Salute & Bioetica

La preoccupazione di Anffas davanti alla morte di Indi Gregory

Indi Gregory si è spenta a otto mesi, nonostante la lunga battaglia legale dei genitori che si erano opposti all'interruzione dei sostegni vitali. Il presidente di Anffas: «Consentire di decidere a dei giudici, contro il parere della persona o dei genitori, desta forti preoccupazioni: ci dice di una cultura che considera "non degne" alcune vite»

di Redazione

All’1.45, ora inglese, Indi Gregory oggi si è spenta. Indi era una bambina inglese di 8 mesi con una patologia mitocondriale grave, indicata come terminale dai medici dell’ospedale in cui era seguita. I giudici britannici, dopo una lunga battaglia legale, hanno disposto il distacco dai principali dispositivi vitali nonostante la contrarietà dei genitori che avevano chiesto – tra le altre cose – la concessione della cittadinanza italiana alla bambina, per consentirle di essere presa in carico dall’Ospedale Bambino Gesù di Roma. 

«Ancora una volta ci ritroviamo a chiederci se la responsabilità di tali delicatissime e irrevocabili decisioni può essere dei giudici di un tribunale», afferma Roberto Speziale, presidente nazionale Anffas. «Si può scavalcare la volontà delle stesse persone o, come in questo caso, dei genitori, decidendo al loro posto e contro la loro volontà?».

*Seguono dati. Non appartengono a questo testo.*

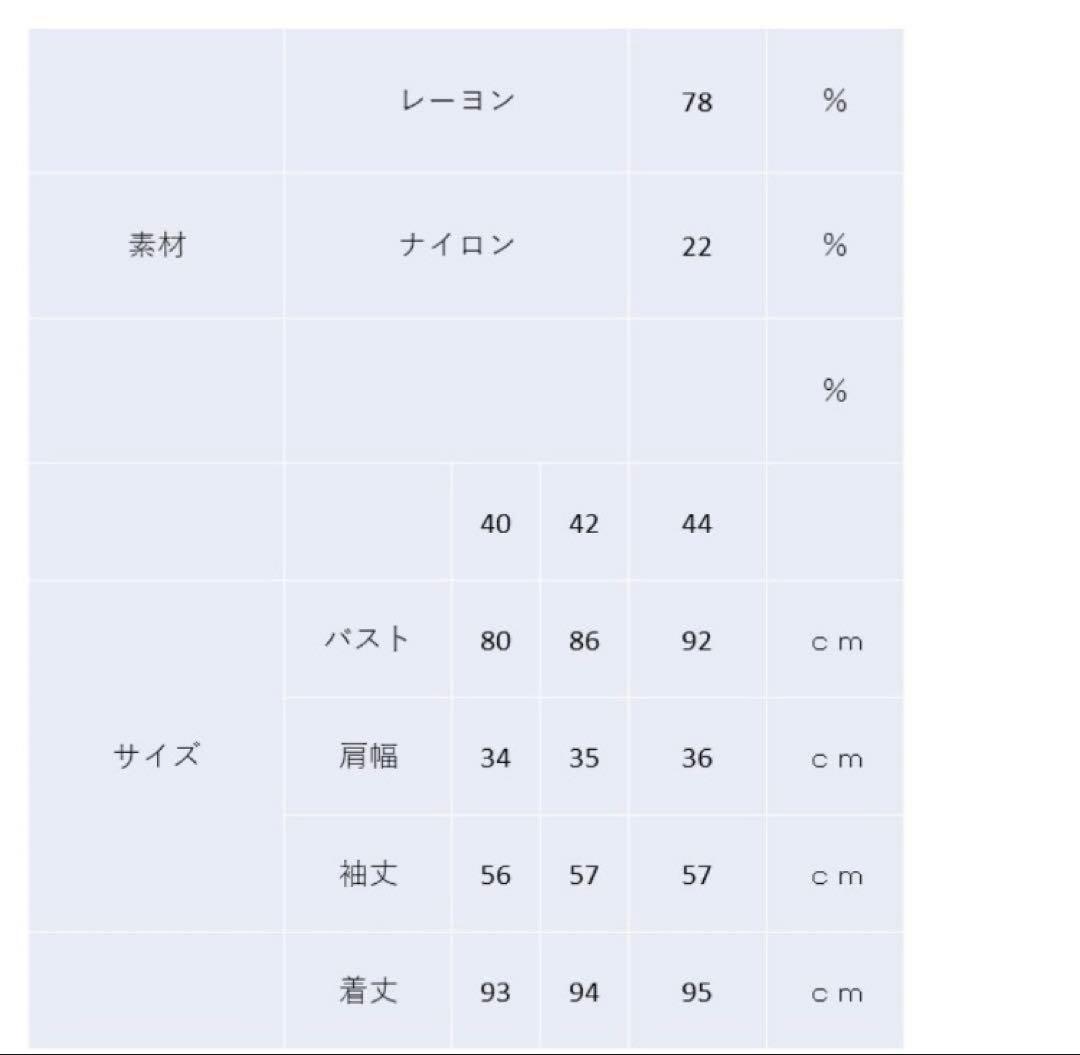Click bust value 86
1080x1055 pixels.
point(584,641)
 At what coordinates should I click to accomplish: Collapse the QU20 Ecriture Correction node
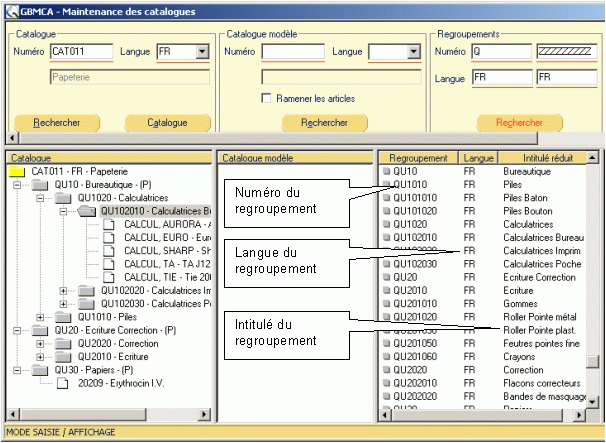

Da sempre Anffas sostiene che la vita delle persone, in qualunque condizione essa si manifesti, va sempre rispettata: il pensiero che ci sono ancora paesi, medici e tribunali che sostengono che alcune vite non sono degne di essere vissute, provoca in noi genitori e familiari di persone con disabilità complesse, forti angosce. Ci troviamo davvero ancora in una società che non accetta la malattia, la disabilità, la diversità e che vi preferisce soluzioni sbrigative, magari ammantandole di “pietas”?».

Per Anffas «è diritto di ogni persona ricevere i giusti ed adeguati sostegni per poter vivere al meglio la propria vita. Consentire per legge ad un giudice di poter decidere se e quando “staccare la spina”, addirittura contro il parere dei genitori, è fonte non solo di preoccupazione ma anche di forti paure che ci portano ad interrogativi importanti: a che livello, dopo che questo principio è stato acclarato, sarà posta in futuro l’asticella per cui una vita può essere considerata non degna di essere vissuta? Non potremo mai restare indifferenti davanti a questo stato di cose. Stiamo arretrando pericolosamente verso quella che un tempo era la società della “Rupe Tarpea”: occorre agire a tutti i livelli affinché queste prassi siano definitivamente abbandonate».